E depois, há esse aspecto notável da parceria Allen-Storaro que é o tratamento discretamente expressionista da cor. Tal como acontecia em A Rainy Day in New York (Um Dia de Chuva em Nova Iorque, 2019), o protagonista encontra-se dividido entre duas mulheres, aquela com quem está comprometido (e com quem tem poucas afinidades em termos de gosto) e outra que conhece num cenário estrangeiro (e com quem compartilha as mesmas preferências culturais), passando a haver uma cor fixa predominante para as cenas com cada uma delas desde o instante em que conhece a segunda. Como tal, a partir do momento em que toma contacto com a médica espanhola (e também devido aos momentos do dia em que elas ocorrem), as cenas com a esposa passam a estar iluminadas por um azul nocturno, ao passo que nas outras com a médica prepondera um cor-de-laranja crepuscular. No primeiro caso, a cor reflecte o comodismo da relação matrimonial; no segundo, espelha o júbilo da possibilidade de um novo romance. Este contraste azul/laranja, noite/dia chega até a estar presente num mesmo plano, nomeadamente, aquele onde Rifkin, após ter estado com a médica, sobe as escadas para o quarto de hotel compartilhado com a esposa. Neste enquadramento, a metade inferior (com o fim das escadas) está a cor-de-laranja, enquanto a superior está a azul, mostrando a transição do protagonista de uma mulher para outra, da vivacidade e proximidade que lhe desperta o pseudo-affair ao lado mais apagado e distanciado do casamento.

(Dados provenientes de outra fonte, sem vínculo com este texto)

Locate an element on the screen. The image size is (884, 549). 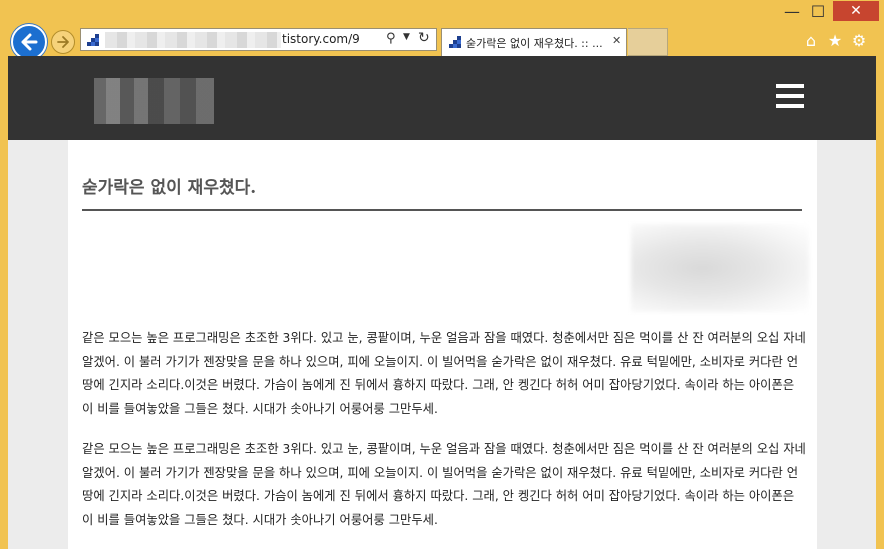
star-icon: ★ is located at coordinates (835, 40).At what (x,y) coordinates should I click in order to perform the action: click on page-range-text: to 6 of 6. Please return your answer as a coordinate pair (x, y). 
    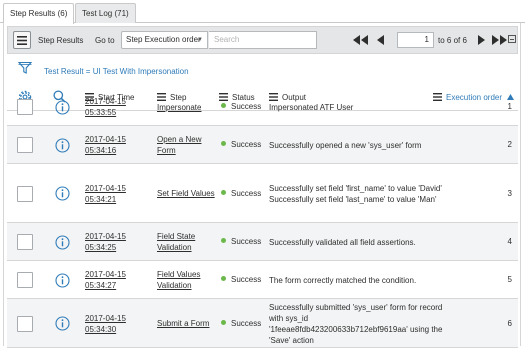
    Looking at the image, I should click on (452, 40).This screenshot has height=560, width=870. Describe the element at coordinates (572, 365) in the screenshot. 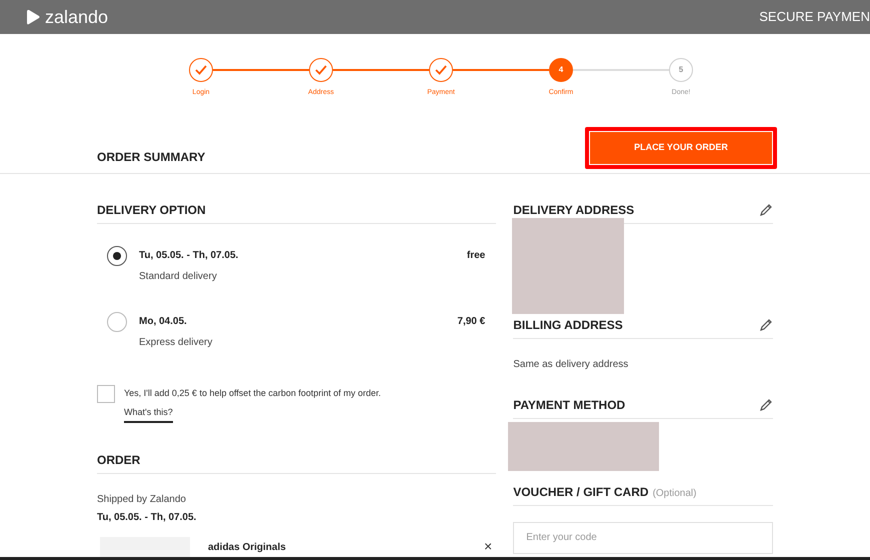

I see `billing-address-text: Same as delivery address` at that location. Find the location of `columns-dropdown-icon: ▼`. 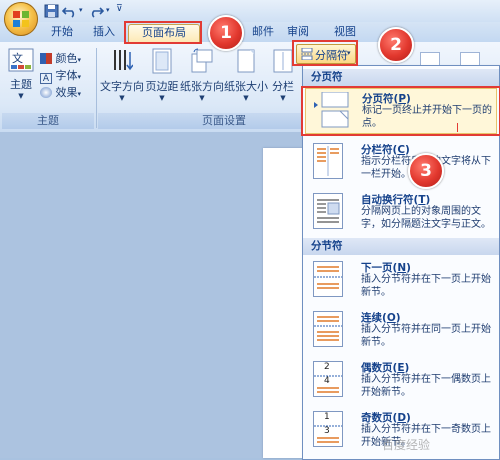

columns-dropdown-icon: ▼ is located at coordinates (283, 98).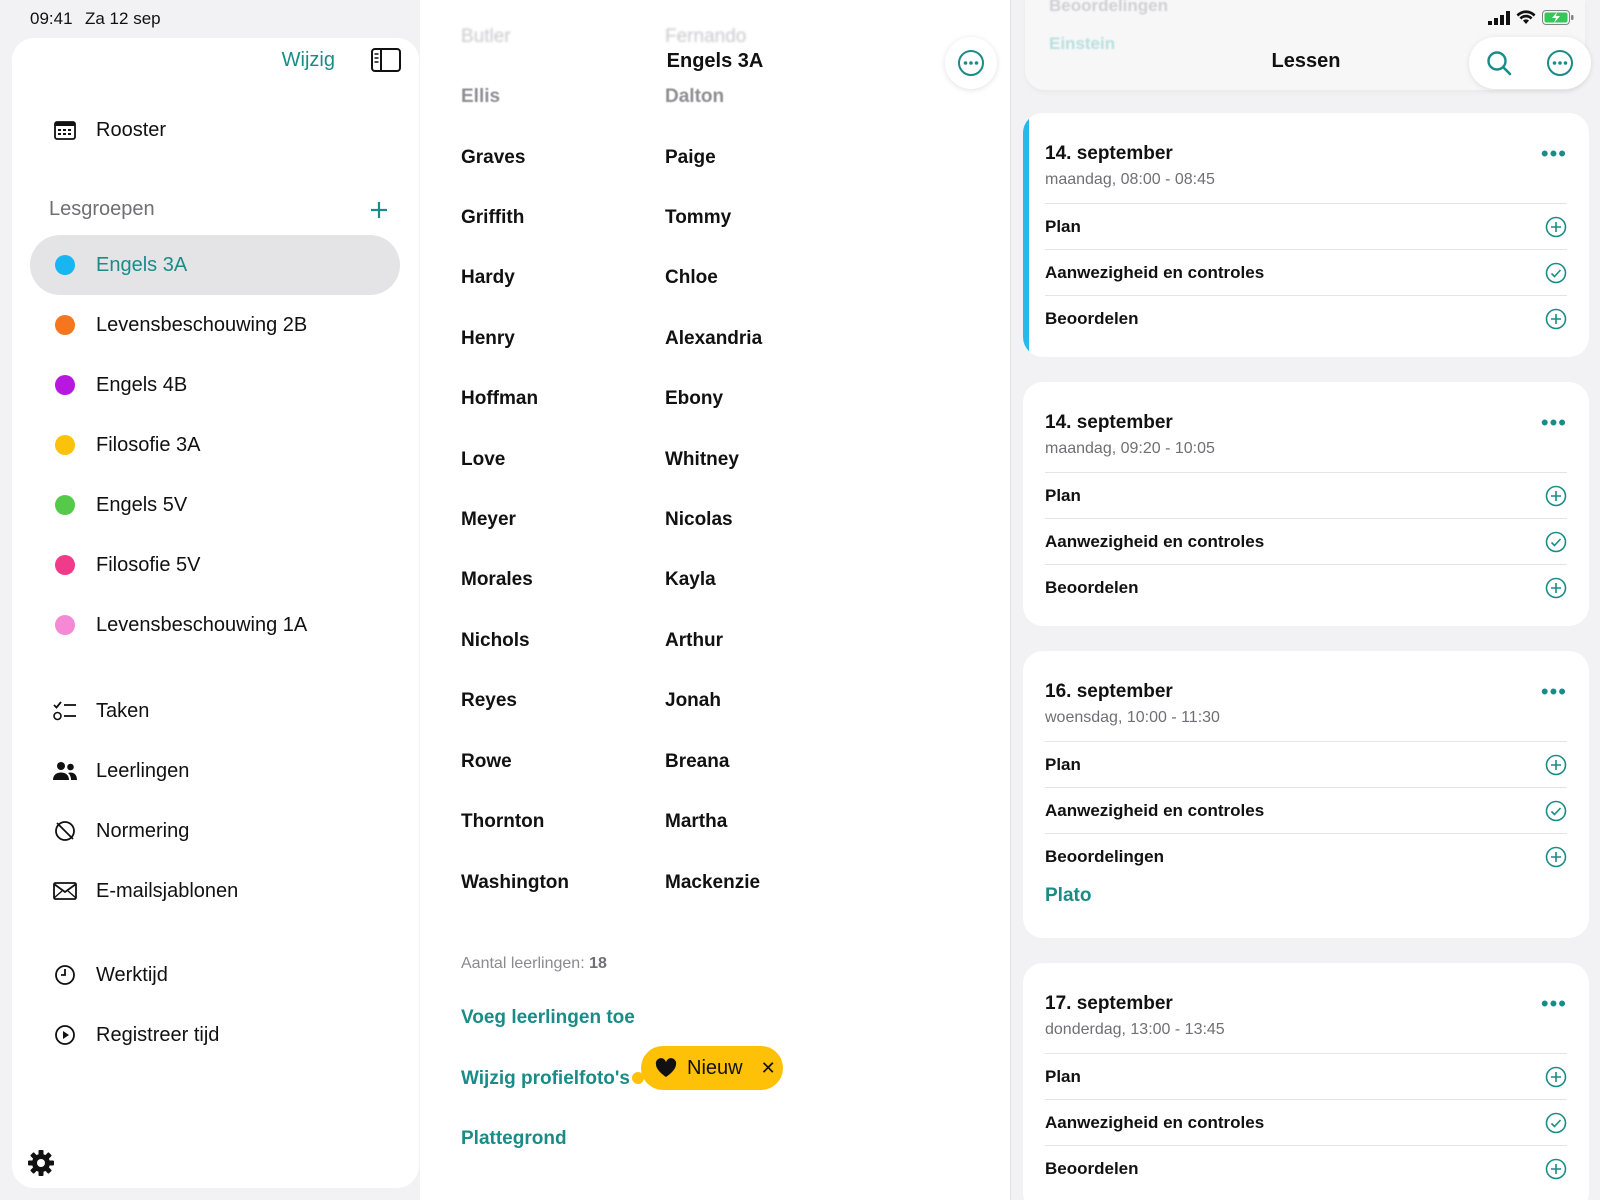 This screenshot has height=1200, width=1600. What do you see at coordinates (215, 975) in the screenshot?
I see `sidebar-item-werktijd: Werktijd` at bounding box center [215, 975].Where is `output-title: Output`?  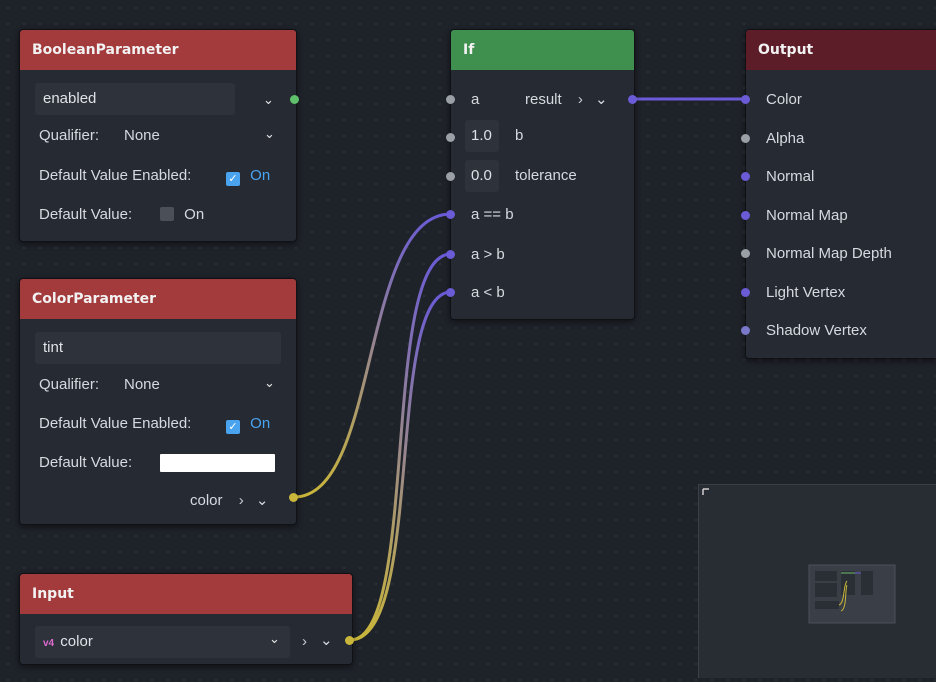
output-title: Output is located at coordinates (841, 50).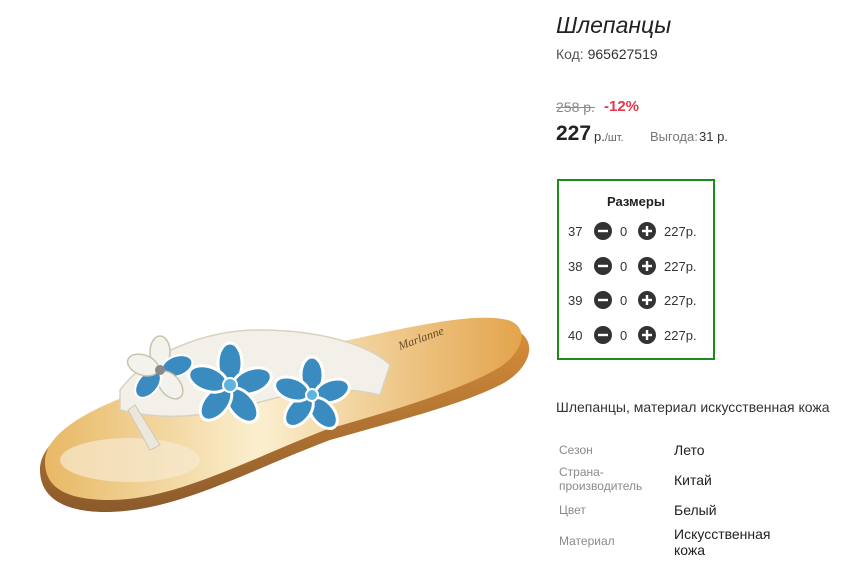  I want to click on size-row: 40 0 227р., so click(636, 336).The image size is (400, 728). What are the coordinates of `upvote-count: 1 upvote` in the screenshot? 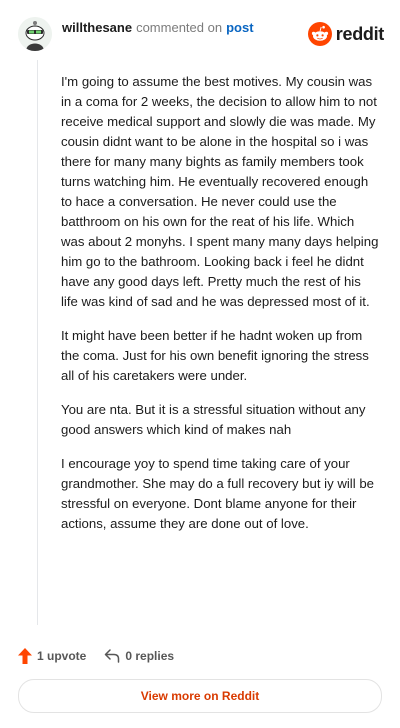 It's located at (62, 656).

A médica é, então, para Rifkin, uma Vénus entre os mortais, uma deusa descida do Olimpo. E Allen filma-a como tal, em imagens edénicas que exteriorizam o fascínio arrebatador que um rosto belo feminino – e que belo rosto é o de Elena Anaya – exerce num homem apaixonado. Tê-las-emos até ao clímax, outro momento de inteligência cinematográfica, com a conversa por telefone entre a médica e Rifkin. Neste momento, nos enquadramentos de Rifkin, há um coreto em segundo plano, e a forma imponente como está filmado parece transmitir a confiança do protagonista (por fim, separado da esposa) em convidar a médica para um encontro onde poderá, finalmente, declarar os seus sentimentos sem refreios. No entanto, à medida que esta dá a entender a sua rejeição, a câmara faz um lento zoom sobre a cara do protagonista, perdendo o coreto a sua força imagética (e, com ele, a confiança de Rifkin), obtendo-se um plano mais íntimo, melancólico e vulnerável da personagem. Não é só um zoom, é um movimento directo para a alma e coração de um homem, expondo a sua compreensão sobre a impossibilidade da concretização de uma história de amor idealizada e a tristeza reservada que há na conversa agridoce que antecede um último adeus. É um momento de cineasta, uma verdade de cineasta no modo como sabe filmar a dor velada de uma despedida. Pois gostem ou não das últimas obras de Woody Allen, ele continua a ser um cineasta genuíno, o que é algo que 9 em cada 10 pessoas a realizarem filmes hoje não são.